Yanjiang District also is home to the Sichuan Dayan Labor Camp (四川大堰劳动教养管理所), which had a recorded population of 2,184 in 2010.

== Economy ==
The district recorded a GDP of 50.25 billion Chinese Yuan in 2018, an 8.1% increase from the previous year. The following table shows a breakdown of the district's GDP:

| Sector | 2018 Value (Yuan) | Percent of 2018 GDP | Percent Increase from 2017 |
|---|---|---|---|
| Primary Sector | 5.136 billion | 10.22% | 3.5% |
| Secondary Sector | 27.963 billion | 55.65% | 9.0% |
| Tertiary Sector | 17.149 billion | 34.13% | 8.1% |
| TOTAL | 50.248 billion | 100.00% | 8.1% |

=== Agriculture ===
As of 2018, the values of the district's agriculture, forestry, animal husbandry and fishing industries totaled 9.29 billion Yuan, a 3.6% increase from 2017. Of this, the district's seeding industry's output totaled 4.62 billion Yuan, the forestry industry's totaled 0.49 billion, animal husbandry totaled 3.32 billion, fisheries totaled 0.31 billion, and fishing-related services totaled 0.55 billion. The district government estimates that in 2018 alone, the district produced 85,000 tons of meat, farmed 72,000 hectares of land, and had a nursery area of 40 hectares.
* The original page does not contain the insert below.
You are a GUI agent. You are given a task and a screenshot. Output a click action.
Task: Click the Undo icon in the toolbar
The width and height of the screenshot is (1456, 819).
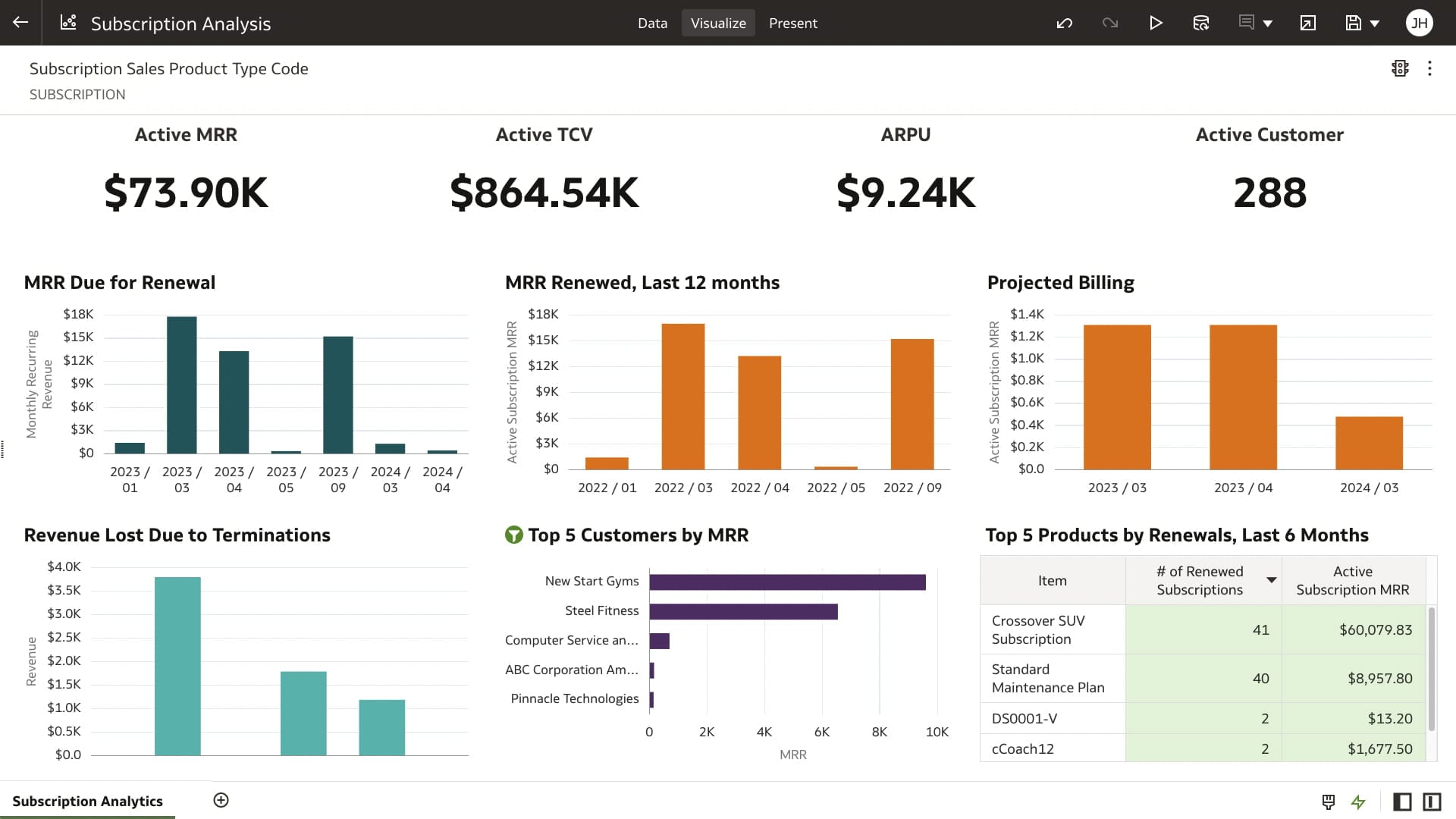[x=1065, y=23]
=== Telecommunications ===
At the end of 2018, the district reported 358,300 landline phones, 866,800 4G-capable mobile phones, and 450,500 broadband users.

=== Tourism ===
In 2018, Yanjiang received 7.069 million domestic tourists, contributing 4.198 billion Yuan to the district's economy. The district also received 43,300 foreign tourists in 2018, mostly from Hong Kong, Macau, and Taiwan, contributing 945,600 US Dollars to the district's economy.

== Demographics ==
According to the 2010 Chinese Census, Yanjiang District had a population of 905,729 people, down from 1,016,034 recorded in the 2000 Census. The district government's website estimated that the population stood around 1,070,000 in 2019.

== Education ==
At the end of 2018, the district reported hosting 424 schools, of which, 276 were kindergartens, 81 were primary schools, 63 were secondary schools, and 3 were vocational secondary schools.

== Transportation ==

=== Road transport ===
As of 2018, Yanjiang District has a road network totaling 3,970.5 kilometers in length, of which, 82.3 kilometers were expressways. In 2018, the district government recorded 54.52 million passenger trips on the district's roads, an 8.0% increase from 2017. The district was home to road freight totaling a weight of 61.28 million tons, which was also an 8.0% from 2017. Notable highways which pass through the district include the G76 Expressway, the S40 Suihong Expressway, the S106 Road, and China National Highway 321.

=== Maritime Transport ===
The district reported 2.39 million tons of freight transported via waterways in 2018, a 14.9% increase from 2017. The main waterway in the district is the Tuo River.